« Esquisse d’un pendu » de Michel Jullien.

Esquisse d'un penduAu début des années 1370, Charles V commande au scribe Raoulet d’Orléans la copie de deux manuscrits : « Les politiques » d’Aristote et « Les Grandes Chroniques de France ».  Après six bibles (Une cursive après l’autre, deux millions de signes jusqu’à l’Apocalypse), entouré de son équipe de stationnaires (dont l’un est atteint du syndrome de la Tourette, copiant dans l’angoisse du prochain et imprévisible spasme), il se lance avec détermination dans cette double entreprise, menacée, croit-il, par un faussaire.

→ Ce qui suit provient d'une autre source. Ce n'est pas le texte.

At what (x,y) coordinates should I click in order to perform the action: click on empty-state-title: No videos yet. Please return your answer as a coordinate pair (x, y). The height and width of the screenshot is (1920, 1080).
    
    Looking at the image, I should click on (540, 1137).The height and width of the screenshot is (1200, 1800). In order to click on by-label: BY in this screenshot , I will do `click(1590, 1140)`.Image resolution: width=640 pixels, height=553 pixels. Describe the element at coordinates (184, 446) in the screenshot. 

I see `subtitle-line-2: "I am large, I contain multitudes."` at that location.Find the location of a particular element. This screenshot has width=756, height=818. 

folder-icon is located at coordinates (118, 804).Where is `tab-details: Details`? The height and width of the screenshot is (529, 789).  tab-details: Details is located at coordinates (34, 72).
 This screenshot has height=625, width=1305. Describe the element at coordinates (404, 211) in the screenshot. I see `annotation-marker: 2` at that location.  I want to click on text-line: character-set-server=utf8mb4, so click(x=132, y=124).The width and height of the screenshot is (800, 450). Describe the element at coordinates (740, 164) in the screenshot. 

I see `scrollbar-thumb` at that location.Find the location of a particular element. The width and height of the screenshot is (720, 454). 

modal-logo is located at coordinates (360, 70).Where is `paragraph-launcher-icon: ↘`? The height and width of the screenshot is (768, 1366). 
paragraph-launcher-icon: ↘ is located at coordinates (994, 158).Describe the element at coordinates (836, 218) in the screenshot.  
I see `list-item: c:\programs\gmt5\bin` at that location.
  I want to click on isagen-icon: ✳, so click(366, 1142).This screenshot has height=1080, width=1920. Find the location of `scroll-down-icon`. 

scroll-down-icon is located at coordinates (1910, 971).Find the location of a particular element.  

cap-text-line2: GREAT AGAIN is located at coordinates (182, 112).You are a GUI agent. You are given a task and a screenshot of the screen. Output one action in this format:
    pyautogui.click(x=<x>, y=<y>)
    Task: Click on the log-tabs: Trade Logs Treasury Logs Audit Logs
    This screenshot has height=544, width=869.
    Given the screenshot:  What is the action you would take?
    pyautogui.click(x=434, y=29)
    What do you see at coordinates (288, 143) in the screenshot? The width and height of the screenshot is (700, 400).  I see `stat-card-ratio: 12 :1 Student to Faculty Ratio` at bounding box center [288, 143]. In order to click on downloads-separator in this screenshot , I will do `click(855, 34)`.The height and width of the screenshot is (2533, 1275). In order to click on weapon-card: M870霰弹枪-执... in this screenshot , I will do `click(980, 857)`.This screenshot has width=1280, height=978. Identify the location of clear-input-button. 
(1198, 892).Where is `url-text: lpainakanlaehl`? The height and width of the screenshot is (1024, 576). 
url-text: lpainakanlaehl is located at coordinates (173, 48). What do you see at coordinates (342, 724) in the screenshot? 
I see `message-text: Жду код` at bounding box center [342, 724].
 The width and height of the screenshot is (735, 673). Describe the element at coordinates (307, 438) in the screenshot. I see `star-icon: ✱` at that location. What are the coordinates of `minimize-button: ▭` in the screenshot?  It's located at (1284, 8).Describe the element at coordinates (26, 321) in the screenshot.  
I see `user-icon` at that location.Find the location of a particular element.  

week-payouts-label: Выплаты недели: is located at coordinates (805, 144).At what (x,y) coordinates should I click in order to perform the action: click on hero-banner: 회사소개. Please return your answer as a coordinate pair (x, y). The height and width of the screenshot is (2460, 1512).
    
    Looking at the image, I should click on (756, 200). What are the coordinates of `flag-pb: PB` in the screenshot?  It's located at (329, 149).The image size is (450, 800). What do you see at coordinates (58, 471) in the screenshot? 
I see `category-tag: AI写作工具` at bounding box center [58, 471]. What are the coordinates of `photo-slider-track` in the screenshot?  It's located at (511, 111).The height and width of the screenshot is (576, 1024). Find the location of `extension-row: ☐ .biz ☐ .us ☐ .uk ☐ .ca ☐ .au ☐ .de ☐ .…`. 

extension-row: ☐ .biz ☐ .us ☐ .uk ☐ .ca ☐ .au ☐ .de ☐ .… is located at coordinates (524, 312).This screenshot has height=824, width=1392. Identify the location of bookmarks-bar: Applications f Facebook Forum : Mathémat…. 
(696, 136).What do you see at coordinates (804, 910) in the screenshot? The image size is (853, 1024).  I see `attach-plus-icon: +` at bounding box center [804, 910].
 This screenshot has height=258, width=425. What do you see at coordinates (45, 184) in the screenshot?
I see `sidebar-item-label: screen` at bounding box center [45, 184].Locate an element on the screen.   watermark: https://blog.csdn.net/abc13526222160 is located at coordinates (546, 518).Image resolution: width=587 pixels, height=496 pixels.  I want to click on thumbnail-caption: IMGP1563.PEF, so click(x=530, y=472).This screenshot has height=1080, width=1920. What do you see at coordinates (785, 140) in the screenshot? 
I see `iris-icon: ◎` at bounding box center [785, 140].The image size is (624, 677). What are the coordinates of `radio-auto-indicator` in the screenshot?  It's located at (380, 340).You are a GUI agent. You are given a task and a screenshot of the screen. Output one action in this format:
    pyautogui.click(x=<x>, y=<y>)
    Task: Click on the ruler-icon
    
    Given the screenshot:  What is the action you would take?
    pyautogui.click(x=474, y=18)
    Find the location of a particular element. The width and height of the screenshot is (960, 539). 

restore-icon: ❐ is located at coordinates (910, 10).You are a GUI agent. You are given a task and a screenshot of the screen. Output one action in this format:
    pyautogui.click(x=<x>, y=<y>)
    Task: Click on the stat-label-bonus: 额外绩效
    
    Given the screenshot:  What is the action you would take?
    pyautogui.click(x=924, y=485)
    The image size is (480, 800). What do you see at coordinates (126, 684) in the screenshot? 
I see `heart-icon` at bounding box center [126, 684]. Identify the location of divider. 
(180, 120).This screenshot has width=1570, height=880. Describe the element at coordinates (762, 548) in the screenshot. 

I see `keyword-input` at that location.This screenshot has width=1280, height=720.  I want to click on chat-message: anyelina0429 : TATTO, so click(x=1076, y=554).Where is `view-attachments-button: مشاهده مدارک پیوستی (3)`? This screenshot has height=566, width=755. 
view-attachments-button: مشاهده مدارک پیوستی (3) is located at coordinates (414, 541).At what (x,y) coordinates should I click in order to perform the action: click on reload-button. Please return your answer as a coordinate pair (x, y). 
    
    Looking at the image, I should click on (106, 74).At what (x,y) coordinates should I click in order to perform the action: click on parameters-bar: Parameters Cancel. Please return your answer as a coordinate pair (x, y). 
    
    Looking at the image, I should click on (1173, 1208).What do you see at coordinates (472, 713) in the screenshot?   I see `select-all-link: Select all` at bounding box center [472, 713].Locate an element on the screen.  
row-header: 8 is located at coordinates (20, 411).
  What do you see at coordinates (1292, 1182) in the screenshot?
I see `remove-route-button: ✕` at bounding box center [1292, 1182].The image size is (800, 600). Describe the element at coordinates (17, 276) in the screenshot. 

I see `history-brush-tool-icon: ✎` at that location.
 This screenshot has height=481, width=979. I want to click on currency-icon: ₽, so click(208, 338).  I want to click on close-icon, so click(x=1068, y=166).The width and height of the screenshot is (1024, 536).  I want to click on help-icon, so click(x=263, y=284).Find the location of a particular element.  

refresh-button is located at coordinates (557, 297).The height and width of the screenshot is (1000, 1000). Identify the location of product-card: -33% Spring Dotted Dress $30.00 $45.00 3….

Le matériau est authentique, l’époque est retracée avec une précision rare, avec une rigueur qui embrasse l’architecture, le juridique, la langue même.  Et la fiction est là moins pour introduire dans le récit un « suspense » que pour mettre en exergue un propos : celui de la modernité du fait conté, de se accointances presque surréelles avec notre temps.

C’est qu’avant la machine le « manuscrit » servant de guide au scribe, une fois copié, n’aboutit à rien d’autre qu’à un « manuscrit », que le producteur d’idées fait oeuvre d’ « écrivain » comme après lui le tâcheron des copies continue de s’appeler « écrivain ».

La machine, c’est celle de Gutenberg qui officiera dès les alentours de 1450 et changera fondamentalement le rapport à l’écrit.  Mais là où d’aucuns ne veulent voir qu’une rupture brusque, brutale, Michel Jullien nous montre à quel point dans le travail du copiste, se donne déjà à voir une idée émancipatrice du partage, dont l’imprimerie ne sera « que » le pan de la réalisation technologique.

Une faible quantité, aussi infime soit-elle, propulse l’écrit hors unicité, hors exclusivité et, partant, suggère le partage, l’offre, attise les convoitises […] Seul l’absolu manuscrit n’a pas de cote.

Entre la copie d’Aristote, qui se fonde sur l’intérêt retrouvé pour des temps antiques et préfigure la Renaissance, et celle de chroniques, dans lesquelles le temps de l’écriture se confond avec celui de l’histoire, se lisent les germes d’une dichotomie irréductible.  Celle du débat (dit actuel mais de tout temps) de la diffusion (inscrite dans le temps car liée à la technologie disponible) des savoirs (par essence hors du temps).

Et ce glissement de titre induisait autre chose : le bienheureux singulier de « roman » s’effaçait devant le pluriel irrattrapable de « chroniques » comme si désormais, il était entendu d’écrire toujours les musiques royales au plus près de l’époque, non plus rebâtir une mémoire abolie mais d’arracher sans cesse le continuum du présent, de narrer l’immédiat, produire la gestation de l’histoire du « jourd’hui », chroniquer maladivement, notifier le fait actuel, sans cesse et sans fin, jusqu’à ne plus pouvoir se dépêtrer d’une manie de récit en direct.

Michel Jullien, Esquisse d’un pendu, 2013, Verdier.